First Clearing was on target to pilot two new tools this August. One is designed to give advisors clearer visibility into their client base; the other helps them craft a plan to address the service models needed to grow those relationships. A late-fall rollout is scheduled.

Pershing’s transformation includes a total redesign of its investor portal, plus providing a 529 college savings plan platform on which BDs and RIAs can process such business directly. “It simplifies everything, is more efficient and lets the BD have greater purview over the assets,” Crowley says.

Another big issue for clearing firms—and surely the industry generally: In the face of prolonged high volatility, many cautious clients are simply not participating in the market.

“Investors are a little skittish,” says Mirchandani. “They’ve sat out a lot of this bull market that began in 2009. What worries me is that we’ve got to get the individual investors back in the game. [Addressing this] a lot of brokerage firms are spending time on strategies to engage investors—including younger ones—to invest for the future.”

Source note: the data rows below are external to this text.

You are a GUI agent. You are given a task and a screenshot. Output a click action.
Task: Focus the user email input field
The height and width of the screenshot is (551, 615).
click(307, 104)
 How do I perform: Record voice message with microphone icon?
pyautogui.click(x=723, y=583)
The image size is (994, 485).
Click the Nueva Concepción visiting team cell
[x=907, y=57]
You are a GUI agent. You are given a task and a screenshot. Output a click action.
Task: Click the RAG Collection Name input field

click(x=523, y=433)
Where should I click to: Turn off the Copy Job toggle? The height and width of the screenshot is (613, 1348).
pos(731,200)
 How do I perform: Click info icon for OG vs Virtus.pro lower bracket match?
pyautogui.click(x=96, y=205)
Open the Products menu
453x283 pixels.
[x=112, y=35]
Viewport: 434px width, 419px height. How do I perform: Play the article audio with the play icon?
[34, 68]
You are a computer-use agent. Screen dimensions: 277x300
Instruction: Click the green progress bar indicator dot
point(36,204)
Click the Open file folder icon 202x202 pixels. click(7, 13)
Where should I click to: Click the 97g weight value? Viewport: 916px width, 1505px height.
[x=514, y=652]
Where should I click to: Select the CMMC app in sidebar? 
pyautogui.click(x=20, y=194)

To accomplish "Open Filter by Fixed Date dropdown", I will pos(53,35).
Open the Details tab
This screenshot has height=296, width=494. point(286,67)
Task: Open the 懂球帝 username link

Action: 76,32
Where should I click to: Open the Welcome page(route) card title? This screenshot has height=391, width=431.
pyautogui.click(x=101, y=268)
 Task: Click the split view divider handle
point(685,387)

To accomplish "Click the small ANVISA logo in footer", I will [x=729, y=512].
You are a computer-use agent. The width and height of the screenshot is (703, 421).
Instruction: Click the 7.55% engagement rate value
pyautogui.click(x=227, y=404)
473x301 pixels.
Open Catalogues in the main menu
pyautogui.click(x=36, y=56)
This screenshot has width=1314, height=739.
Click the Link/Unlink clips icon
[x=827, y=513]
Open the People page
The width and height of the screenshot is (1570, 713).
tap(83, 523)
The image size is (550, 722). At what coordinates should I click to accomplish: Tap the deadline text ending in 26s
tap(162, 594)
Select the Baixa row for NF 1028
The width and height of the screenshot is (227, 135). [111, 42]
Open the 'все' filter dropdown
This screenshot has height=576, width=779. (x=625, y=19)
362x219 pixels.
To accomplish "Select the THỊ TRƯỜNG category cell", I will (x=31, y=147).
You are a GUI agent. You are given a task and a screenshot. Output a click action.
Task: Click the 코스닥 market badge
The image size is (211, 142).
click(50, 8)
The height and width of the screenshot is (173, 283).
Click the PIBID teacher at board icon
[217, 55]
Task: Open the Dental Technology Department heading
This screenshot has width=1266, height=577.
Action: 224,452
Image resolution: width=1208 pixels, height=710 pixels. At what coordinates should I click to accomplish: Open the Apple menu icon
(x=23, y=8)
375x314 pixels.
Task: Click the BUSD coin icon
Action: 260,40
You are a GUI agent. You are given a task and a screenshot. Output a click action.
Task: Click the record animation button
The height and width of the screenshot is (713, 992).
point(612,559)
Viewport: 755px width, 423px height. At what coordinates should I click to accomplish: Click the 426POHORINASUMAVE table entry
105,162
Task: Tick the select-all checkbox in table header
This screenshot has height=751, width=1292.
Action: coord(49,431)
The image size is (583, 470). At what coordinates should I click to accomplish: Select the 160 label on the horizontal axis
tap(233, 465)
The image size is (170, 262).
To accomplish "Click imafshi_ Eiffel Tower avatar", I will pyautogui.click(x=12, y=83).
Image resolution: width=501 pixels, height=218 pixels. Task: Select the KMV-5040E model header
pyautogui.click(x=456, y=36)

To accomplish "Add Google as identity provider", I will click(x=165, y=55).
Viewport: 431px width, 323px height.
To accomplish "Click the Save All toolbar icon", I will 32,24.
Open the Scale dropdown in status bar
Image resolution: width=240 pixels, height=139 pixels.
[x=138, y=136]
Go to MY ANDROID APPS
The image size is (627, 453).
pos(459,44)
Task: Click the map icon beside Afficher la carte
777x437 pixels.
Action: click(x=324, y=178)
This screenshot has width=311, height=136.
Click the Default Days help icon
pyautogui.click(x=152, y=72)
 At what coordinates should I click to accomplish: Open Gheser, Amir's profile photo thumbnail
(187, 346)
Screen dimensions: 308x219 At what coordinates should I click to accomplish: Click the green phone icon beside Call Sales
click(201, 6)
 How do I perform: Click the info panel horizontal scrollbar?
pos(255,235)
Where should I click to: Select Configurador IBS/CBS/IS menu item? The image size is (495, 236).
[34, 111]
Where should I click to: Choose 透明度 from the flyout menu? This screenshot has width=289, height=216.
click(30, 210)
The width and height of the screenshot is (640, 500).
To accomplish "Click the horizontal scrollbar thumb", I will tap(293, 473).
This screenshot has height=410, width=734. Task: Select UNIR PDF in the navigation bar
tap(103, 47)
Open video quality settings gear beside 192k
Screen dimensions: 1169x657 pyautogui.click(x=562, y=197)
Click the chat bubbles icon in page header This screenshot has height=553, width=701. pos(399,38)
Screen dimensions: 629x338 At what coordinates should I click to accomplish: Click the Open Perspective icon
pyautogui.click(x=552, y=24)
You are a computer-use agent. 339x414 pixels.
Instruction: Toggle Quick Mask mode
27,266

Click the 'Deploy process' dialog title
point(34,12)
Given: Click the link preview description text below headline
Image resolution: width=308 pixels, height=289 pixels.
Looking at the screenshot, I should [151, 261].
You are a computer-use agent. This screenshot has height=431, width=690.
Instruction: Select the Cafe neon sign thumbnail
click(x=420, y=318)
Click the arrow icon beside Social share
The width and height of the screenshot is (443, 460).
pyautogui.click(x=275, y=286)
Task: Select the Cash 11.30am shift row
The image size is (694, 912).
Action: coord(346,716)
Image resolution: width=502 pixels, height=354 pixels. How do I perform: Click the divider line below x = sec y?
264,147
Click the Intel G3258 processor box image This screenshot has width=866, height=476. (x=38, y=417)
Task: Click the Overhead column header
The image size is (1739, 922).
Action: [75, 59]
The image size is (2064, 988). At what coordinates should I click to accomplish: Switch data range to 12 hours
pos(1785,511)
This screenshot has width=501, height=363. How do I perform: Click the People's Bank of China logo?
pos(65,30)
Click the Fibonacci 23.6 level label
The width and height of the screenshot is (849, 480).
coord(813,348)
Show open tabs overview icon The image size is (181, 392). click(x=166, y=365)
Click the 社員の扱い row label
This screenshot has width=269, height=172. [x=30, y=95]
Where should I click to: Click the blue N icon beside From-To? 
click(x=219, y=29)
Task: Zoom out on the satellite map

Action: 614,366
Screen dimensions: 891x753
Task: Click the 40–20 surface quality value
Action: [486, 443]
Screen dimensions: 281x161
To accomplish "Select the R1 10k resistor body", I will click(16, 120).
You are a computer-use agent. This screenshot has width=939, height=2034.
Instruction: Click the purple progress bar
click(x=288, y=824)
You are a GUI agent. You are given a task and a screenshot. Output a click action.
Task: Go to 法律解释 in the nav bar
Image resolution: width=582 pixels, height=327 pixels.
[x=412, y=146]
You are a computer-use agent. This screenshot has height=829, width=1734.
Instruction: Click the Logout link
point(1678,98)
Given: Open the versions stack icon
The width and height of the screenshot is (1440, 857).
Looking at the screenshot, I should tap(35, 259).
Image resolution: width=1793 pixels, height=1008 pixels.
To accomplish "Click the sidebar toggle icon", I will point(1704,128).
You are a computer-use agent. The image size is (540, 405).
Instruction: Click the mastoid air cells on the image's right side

Individual investors are not the only ones concerned about asset safety and fearful of another meltdown. So are BDs.

“Even more so than in the past few years, broker-dealers and investors are [worried] about the financial stability of the clearing firms,” Gordon says. “We’re seeing retail customers being more cautious about the place their account is held. And high-net-worth and institutional customers are even looking at ways to diversify custody so they don’t have all their eggs in one basket.”

Pershing is trying to be the “preferred custodian for all the assets for our broker-dealer clients,” Crowley says. “The notion of having an independent third-party custodian is more important now considering that some self-clearing firms have given [the] industry a pretty bad black eye. They were their own custodians. They did bad things, but they were able to disguise them by manipulating their control process.”

Given the relentlessly large investments clearing firms must make to stay competitive—in technology, particularly—smaller companies are expected to continue to depart the clearing arena.

“It’s a tough business to be in and not for the faint of heart,” Mirchandani says. “It’s tougher and tougher to run a sustainable clearing firm. And in this type of interest environment, it’s harder to earn an adequate return on capital.”

Last March, Mesirow Financial, a diversified Chicago-based financial services firm, called clearing quits when it sold that part of its business to RBC. Having converted 50 Mesirow accounts, the Royal Bank of Canada unit now has clients totaling 170 independent BDs and 75 RIA BDs.

Crowley, however, does not foresee large clearing company acquisitions on the near-horizon. Rather, he anticipates further strategic consolidation, such as his firm’s purchase last year of Penson’s clearing business in Australia. Pershing previously had one person handling clearing in the region. Now it boasts a group of 50 there.

“The acquisition,” Crowley says, “gave us instant scale.”